PAGE EXTRACT:
Cate Blanchett and Richard Roxburgh
(Photo: Joan Marcus)

In director John Crowley's well-acted, lethargically staged Sydney Theatre Company production of Andrew Upton's adaptation, titled The Present, Cate Blanchett, who happens to be married to the playwright, is the beneficiary of the evening's funny and dramatically flashy moments while co-star Richard Roxburgh pulls his weight admirably, portraying the inebriated symbol of self-absorbed misogyny.

Broadway audiences may need a page or two to adjust the fact that, despite the Aussie accents, the characters remain Russian, although, as emphasized by the punk rock selections that introduce each half, Upton updates the action to the post-Perestroika 1990s.

Typically Chekhov, the play is set in a country estate, though designer Alice Babidge's representation is one of pale minimalism. It's the summer retreat of Anna (Blanchett), the alluringly intelligent, cynically humored and unpredictable widow of a general, who is throwing a party to not exactly celebrate as much as keep mind off her 40th birthday. And if she happens to attract a husband to save her from financial ruin, that's a plus.

STORED ROWS:
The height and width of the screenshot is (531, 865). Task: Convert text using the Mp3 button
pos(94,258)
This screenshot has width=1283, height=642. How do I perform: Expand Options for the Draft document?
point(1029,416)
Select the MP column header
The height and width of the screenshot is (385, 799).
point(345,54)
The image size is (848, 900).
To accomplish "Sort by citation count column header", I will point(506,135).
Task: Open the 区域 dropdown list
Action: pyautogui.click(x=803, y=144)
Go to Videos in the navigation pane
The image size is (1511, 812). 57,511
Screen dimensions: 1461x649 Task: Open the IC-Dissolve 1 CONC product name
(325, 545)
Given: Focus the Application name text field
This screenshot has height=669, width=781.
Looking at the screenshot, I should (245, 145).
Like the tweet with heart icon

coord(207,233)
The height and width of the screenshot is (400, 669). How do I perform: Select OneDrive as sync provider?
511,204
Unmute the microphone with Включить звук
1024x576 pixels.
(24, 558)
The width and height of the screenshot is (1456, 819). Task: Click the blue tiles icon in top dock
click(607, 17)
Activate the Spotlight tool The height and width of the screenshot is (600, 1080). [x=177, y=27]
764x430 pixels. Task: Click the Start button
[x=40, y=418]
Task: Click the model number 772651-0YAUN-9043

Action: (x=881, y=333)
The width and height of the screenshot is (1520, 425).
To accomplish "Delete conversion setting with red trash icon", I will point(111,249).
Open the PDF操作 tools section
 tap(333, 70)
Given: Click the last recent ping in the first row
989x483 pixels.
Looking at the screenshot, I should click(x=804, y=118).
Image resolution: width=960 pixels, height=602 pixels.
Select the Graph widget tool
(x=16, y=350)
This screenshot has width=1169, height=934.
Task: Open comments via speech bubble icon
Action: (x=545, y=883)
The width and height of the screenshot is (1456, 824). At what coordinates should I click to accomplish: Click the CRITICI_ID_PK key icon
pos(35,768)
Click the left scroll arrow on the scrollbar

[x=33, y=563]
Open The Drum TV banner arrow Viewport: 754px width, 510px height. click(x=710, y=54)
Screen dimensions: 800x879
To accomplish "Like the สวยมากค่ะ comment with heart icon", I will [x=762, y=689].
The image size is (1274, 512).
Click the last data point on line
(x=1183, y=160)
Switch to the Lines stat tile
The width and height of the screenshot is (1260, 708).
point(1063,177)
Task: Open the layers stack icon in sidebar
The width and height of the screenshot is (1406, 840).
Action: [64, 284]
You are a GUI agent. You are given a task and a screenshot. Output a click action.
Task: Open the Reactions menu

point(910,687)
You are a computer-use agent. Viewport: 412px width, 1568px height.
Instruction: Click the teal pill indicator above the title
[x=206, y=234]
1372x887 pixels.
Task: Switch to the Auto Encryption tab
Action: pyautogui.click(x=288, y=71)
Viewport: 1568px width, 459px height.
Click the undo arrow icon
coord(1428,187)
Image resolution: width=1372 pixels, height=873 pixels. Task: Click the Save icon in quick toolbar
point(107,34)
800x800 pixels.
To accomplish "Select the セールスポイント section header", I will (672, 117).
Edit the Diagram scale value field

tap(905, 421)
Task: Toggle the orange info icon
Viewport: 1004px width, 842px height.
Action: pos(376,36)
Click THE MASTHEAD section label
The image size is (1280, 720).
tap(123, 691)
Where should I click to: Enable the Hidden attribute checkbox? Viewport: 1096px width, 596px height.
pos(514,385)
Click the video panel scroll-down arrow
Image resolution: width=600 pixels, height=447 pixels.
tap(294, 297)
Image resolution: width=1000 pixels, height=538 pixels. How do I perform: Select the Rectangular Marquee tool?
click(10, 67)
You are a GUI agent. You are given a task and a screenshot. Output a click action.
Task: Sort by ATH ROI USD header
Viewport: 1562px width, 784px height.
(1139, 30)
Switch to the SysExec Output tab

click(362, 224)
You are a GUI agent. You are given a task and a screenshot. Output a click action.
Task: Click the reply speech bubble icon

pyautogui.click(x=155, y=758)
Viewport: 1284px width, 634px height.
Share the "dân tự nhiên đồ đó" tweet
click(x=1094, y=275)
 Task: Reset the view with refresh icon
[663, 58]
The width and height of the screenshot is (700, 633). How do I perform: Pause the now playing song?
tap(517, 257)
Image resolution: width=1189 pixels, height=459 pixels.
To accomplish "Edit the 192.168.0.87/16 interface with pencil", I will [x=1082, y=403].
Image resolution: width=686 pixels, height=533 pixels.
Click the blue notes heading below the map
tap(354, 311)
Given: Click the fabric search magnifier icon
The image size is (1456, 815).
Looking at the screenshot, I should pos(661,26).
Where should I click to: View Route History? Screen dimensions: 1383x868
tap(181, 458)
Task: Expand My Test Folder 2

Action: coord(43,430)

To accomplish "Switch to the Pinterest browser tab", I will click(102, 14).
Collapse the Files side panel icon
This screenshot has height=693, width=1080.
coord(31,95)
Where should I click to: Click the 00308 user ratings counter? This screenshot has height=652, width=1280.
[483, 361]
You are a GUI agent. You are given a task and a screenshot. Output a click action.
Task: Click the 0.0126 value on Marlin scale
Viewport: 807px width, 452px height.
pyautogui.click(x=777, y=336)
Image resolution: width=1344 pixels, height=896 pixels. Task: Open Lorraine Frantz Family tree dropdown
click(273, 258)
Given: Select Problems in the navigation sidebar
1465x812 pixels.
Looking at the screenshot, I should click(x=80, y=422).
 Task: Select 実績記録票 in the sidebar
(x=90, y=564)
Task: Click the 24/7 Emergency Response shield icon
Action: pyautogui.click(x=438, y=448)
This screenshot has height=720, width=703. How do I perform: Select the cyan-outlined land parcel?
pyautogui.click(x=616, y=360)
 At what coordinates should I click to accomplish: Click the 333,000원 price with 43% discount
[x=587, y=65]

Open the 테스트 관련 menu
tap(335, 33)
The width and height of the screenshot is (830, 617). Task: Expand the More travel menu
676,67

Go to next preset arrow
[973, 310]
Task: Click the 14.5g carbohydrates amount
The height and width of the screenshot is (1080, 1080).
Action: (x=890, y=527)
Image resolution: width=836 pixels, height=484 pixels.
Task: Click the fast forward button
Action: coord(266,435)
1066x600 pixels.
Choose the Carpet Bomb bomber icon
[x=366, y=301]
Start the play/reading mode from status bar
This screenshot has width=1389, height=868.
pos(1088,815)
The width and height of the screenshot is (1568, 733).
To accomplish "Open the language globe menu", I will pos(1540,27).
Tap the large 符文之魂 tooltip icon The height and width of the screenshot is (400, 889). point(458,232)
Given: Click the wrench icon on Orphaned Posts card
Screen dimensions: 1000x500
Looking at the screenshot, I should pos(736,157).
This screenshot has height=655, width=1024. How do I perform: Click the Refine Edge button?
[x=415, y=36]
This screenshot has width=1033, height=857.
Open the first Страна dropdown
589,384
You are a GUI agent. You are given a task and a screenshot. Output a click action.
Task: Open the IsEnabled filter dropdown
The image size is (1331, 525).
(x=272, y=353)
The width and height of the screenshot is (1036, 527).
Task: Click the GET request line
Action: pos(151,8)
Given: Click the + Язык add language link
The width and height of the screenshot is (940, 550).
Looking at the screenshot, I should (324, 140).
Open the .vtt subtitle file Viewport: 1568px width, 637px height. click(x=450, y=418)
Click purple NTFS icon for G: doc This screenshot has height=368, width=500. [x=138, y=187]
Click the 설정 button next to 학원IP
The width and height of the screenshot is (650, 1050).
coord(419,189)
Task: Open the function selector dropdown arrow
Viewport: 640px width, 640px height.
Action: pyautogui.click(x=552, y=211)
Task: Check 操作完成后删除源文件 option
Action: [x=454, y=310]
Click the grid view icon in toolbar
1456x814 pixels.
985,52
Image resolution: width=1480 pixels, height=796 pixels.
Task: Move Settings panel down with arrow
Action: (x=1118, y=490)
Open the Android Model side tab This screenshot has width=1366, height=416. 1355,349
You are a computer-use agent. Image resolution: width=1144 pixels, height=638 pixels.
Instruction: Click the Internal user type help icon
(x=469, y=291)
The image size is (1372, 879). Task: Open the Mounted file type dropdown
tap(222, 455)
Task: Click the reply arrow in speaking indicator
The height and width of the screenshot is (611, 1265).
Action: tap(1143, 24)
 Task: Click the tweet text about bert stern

SET PROBLEM 1: According to the review of The Present, to what period does Upton update the action?
SET PROBLEM 2: Go on writing the review of The Present from the point where it stops.
The records have nothing to do with what comes next.

WRITTEN RESPONSE 1: The post-Perestroika 1990s.

WRITTEN RESPONSE 2:
Most noted among her guests is school teacher Mikhail (Roxburgh in the role formerly known as Platonov), who is going through the motions of being married to Sasha (Susan Prior, in long-suffering mode), while attracting the advances of every woman he encounters.

Richard Roxburgh, Chris Ryan, Jacqueline McKenzie,
Anna Bamford, Toby Schmitz, Marshall Napier,
Eamon Farren, Brandon McClelland, Martin Jacobs
and Cate Blanchett (Photo: Joan Marcus)

Though Mikhail has his moments with Sophia (Jacqueline McKenzie), the wife of Anna's stepson Sergei (Chris Ryan), and especially with Maria (Anna Bamford) the young lover of the doctor Nikolai (Toby Schmitz), he and Anna share a passion ignited by their mutual dissatisfaction with life, though she is realistic when it comes to such matters. ("There are two types of men. The unsatisfactory lover who makes an okay husband, and the unsatisfactory husband who makes an okay lover.")

The first of the play's four acts (there's one intermission) takes its sweet time setting up relationships and Crowley's static staging doesn't help matters any.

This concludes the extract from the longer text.